What a night it was along the lakefront, a citywide catharsis underway after the Bears didn't just win their first playoff game in 15 years but reignited a rivalry by dispatching the dreaded Packers, the team that talked too much and now has all offseason to wonder why they couldn't back it up.
All week, the nattering from Packers players and coaches north of the cheddar curtain echoed loudly enough to carry to Halas Hall in Lake Forest. Afterward, the man who got everyone's attention on his first day as Bears coach by saying he enjoyed "beating Matt LaFleur twice a year” relished doing just that.
"We heard it loud and clear, players and coaches alike,'' Johnson said of the Packers’ enflamed rhetoric revolving around Bears defensive end Austin Booker's hit in December that concussed Green Bay quarterback Jordan Love.
Raw emotions contributed to a pregame melee at midfield when players talked more trash as kickoff neared.
Actions speak louder than words, of course, and the renewed hostility between the teams was most evident by the postgame handshake in which Johnson barely broke stride after gripping and grinning his way past LaFleur.

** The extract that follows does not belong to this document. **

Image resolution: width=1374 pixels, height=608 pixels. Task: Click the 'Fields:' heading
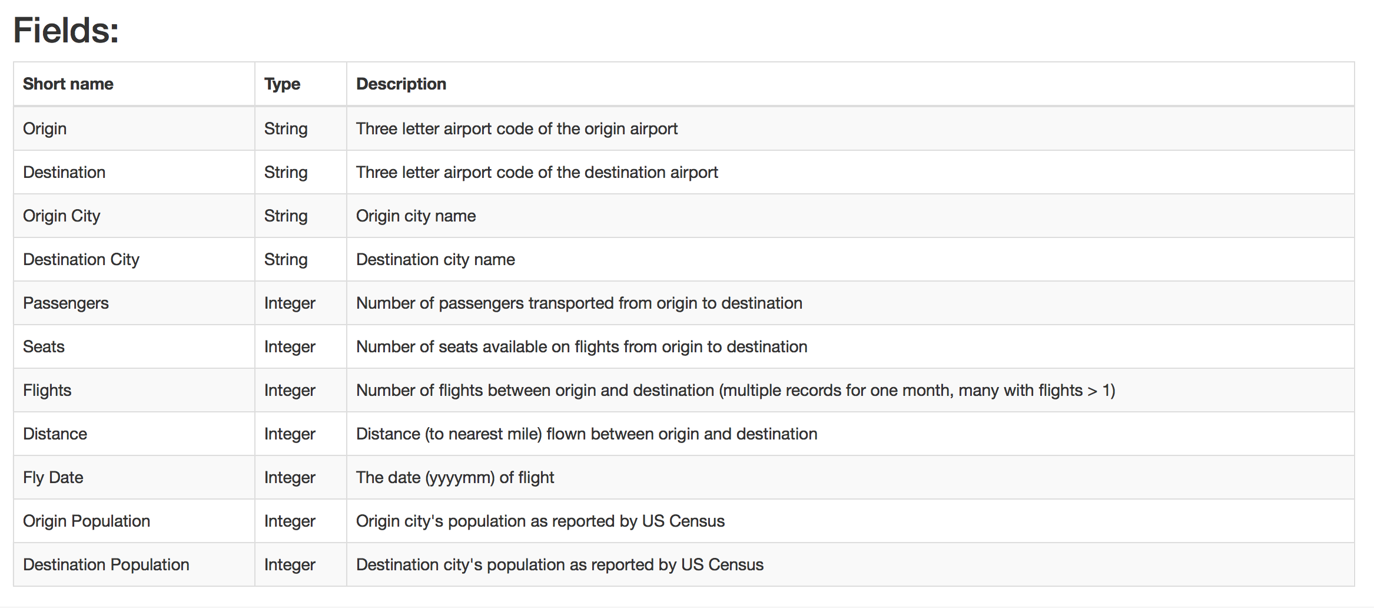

It might have been the chilliest thing felt on this 32-degree evening with snow flurries.
By night's end, everyone watching was just numb with disbelief, wherever they were.
It had been 14 years, 11 months and 25 days since the Bears last won a playoff game, a 35-24 elimination of the Seahawks back in 2011.
There might never be another newsy cycle in Chicago sports like Saturday's confluence. The Bears vanquished the Packers within an hour of the Bulls beating the Mavericks at the United Center, the Blackhawks getting a shutout from rookie goalie Drew Commesso and the Cubs signing third baseman Alex Bregman to a five-year, $175-million contract.
Cubs chairman Tom Ricketts, perhaps multitasking, attended the Bears game because nobody in town wanted to miss this.
Not since the Bears won the NFC Championship on the same field, beating the Saints, 39-14, way back on Jan. 21, 2007, had a victory this significant been celebrated.
That win sent the Bears to the Super Bowl. This one stamped them worthy of returning there as early as next month.
You’re forgiven if you would've found that suggestion absurd after two quarters.
It started so badly that Indiana officials anxious to offer the Bears a new home probably called at halftime to say no thanks. Johnson challenged his players at the beginning of the week to prepare for five more weeks, but this one looked over after five drives.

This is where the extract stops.